Pixel coordinate grounding data
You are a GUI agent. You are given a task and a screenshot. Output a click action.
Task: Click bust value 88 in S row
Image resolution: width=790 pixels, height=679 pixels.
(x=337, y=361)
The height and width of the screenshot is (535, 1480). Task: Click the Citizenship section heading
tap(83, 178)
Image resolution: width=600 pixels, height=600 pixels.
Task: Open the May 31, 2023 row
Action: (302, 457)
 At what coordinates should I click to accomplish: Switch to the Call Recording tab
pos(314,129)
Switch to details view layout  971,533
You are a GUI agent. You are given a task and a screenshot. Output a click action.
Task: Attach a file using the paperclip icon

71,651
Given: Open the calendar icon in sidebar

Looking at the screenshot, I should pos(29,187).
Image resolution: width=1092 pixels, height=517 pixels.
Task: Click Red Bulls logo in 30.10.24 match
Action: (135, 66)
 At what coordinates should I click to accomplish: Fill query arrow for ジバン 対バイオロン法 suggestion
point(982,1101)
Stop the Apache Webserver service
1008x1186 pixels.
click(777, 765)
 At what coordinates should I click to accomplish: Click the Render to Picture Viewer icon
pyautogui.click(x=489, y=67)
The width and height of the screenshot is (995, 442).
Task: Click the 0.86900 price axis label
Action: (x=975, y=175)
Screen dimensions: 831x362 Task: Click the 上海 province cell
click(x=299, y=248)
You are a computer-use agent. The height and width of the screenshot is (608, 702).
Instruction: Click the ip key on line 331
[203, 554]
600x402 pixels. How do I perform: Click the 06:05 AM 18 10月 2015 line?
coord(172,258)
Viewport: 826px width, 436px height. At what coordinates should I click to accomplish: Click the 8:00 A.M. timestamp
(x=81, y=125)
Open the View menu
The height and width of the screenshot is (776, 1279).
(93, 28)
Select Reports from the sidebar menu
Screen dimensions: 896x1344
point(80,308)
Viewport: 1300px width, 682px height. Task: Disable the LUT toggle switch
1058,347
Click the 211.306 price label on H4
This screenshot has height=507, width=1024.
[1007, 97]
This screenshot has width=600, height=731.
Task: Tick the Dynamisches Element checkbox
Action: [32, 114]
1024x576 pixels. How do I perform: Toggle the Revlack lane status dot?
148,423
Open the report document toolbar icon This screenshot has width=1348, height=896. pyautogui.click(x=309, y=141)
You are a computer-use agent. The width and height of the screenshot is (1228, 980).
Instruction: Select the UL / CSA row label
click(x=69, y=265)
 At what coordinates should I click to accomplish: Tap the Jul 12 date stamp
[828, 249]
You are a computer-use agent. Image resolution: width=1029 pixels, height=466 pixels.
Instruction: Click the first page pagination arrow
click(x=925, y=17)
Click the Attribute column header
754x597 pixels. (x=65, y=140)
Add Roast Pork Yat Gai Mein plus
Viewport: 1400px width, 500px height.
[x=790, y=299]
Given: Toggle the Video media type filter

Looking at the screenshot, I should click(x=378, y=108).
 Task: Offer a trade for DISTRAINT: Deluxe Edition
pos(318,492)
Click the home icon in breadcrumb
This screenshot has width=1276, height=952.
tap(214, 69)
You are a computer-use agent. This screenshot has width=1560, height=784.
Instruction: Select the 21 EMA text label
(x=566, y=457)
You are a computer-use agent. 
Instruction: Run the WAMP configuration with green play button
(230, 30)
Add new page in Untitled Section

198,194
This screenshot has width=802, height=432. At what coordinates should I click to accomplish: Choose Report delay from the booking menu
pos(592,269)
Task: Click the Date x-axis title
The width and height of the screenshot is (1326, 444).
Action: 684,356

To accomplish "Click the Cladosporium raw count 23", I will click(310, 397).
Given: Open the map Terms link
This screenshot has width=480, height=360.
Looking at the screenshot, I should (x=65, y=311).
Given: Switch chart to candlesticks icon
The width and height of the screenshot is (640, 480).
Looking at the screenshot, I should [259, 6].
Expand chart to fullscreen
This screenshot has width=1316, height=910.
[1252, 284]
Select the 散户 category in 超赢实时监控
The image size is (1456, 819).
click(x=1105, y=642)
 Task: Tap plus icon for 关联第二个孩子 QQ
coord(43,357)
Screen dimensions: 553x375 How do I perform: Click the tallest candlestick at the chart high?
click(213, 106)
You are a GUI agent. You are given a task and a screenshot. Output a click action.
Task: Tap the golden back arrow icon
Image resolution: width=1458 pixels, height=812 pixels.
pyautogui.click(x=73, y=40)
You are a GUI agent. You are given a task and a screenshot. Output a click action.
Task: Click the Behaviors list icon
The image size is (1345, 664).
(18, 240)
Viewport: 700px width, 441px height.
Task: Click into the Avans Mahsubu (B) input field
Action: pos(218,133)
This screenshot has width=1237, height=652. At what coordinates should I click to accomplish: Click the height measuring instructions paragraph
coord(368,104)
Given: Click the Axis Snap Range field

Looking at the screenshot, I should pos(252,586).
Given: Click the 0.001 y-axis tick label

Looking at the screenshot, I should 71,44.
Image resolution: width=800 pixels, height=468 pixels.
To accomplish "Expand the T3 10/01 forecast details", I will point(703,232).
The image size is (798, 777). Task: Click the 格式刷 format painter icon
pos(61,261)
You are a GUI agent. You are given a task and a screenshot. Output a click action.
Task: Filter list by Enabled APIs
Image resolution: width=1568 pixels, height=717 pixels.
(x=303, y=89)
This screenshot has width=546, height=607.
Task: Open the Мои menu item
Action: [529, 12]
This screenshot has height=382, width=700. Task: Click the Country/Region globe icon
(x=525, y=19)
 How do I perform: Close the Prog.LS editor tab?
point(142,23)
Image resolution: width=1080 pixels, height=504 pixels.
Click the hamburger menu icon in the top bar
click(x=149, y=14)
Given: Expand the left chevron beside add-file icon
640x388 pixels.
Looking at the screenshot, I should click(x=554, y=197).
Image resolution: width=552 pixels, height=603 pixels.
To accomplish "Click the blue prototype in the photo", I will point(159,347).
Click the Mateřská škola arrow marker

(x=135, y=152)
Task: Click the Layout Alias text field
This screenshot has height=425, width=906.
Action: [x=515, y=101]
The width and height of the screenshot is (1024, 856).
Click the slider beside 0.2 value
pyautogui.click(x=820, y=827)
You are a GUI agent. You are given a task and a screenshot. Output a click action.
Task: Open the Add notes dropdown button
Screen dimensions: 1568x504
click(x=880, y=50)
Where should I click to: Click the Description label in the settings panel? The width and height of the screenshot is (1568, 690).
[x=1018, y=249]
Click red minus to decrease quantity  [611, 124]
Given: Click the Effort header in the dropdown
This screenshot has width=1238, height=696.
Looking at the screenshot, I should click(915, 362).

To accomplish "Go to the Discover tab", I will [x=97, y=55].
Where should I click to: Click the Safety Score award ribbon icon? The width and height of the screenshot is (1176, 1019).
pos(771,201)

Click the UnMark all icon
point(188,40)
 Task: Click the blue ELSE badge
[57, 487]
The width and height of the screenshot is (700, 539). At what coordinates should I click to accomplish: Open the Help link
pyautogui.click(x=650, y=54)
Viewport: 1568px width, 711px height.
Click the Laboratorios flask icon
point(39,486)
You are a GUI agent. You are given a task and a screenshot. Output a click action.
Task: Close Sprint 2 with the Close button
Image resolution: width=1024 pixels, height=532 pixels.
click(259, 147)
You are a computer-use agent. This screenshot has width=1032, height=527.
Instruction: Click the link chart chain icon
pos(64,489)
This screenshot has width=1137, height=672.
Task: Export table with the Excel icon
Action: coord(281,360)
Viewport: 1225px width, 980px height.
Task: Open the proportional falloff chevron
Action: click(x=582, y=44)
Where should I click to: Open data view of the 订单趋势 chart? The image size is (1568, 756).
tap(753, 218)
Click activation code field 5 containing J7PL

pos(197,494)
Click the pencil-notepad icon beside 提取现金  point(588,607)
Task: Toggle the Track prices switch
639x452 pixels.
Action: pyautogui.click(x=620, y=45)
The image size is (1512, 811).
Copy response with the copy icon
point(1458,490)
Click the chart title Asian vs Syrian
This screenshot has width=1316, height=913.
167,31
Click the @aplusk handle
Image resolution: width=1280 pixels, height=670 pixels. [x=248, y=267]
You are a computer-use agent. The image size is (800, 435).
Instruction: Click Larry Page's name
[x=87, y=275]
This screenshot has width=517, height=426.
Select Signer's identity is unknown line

◆ **YOUR OBJECTIVE**:
Your answer must be the lines from the one that contains "Image resolution: width=1024" through the last line of the entries above, copied exactly, with no other lines.

◆ **THE ANSWER**:
Image resolution: width=1024 pixels, height=532 pixels.
click(259, 147)
You are a computer-use agent. This screenshot has width=1032, height=527.
Instruction: Click the link chart chain icon
pos(64,489)
This screenshot has width=1137, height=672.
Task: Export table with the Excel icon
Action: coord(281,360)
Viewport: 1225px width, 980px height.
Task: Open the proportional falloff chevron
Action: click(x=582, y=44)
Where should I click to: Open data view of the 订单趋势 chart? The image size is (1568, 756).
tap(753, 218)
Click activation code field 5 containing J7PL

pos(197,494)
Click the pencil-notepad icon beside 提取现金  point(588,607)
Task: Toggle the Track prices switch
639x452 pixels.
Action: pyautogui.click(x=620, y=45)
The image size is (1512, 811).
Copy response with the copy icon
point(1458,490)
Click the chart title Asian vs Syrian
This screenshot has width=1316, height=913.
167,31
Click the @aplusk handle
Image resolution: width=1280 pixels, height=670 pixels. [x=248, y=267]
You are a computer-use agent. The image size is (800, 435).
Instruction: Click Larry Page's name
[x=87, y=275]
This screenshot has width=517, height=426.
Select Signer's identity is unknown line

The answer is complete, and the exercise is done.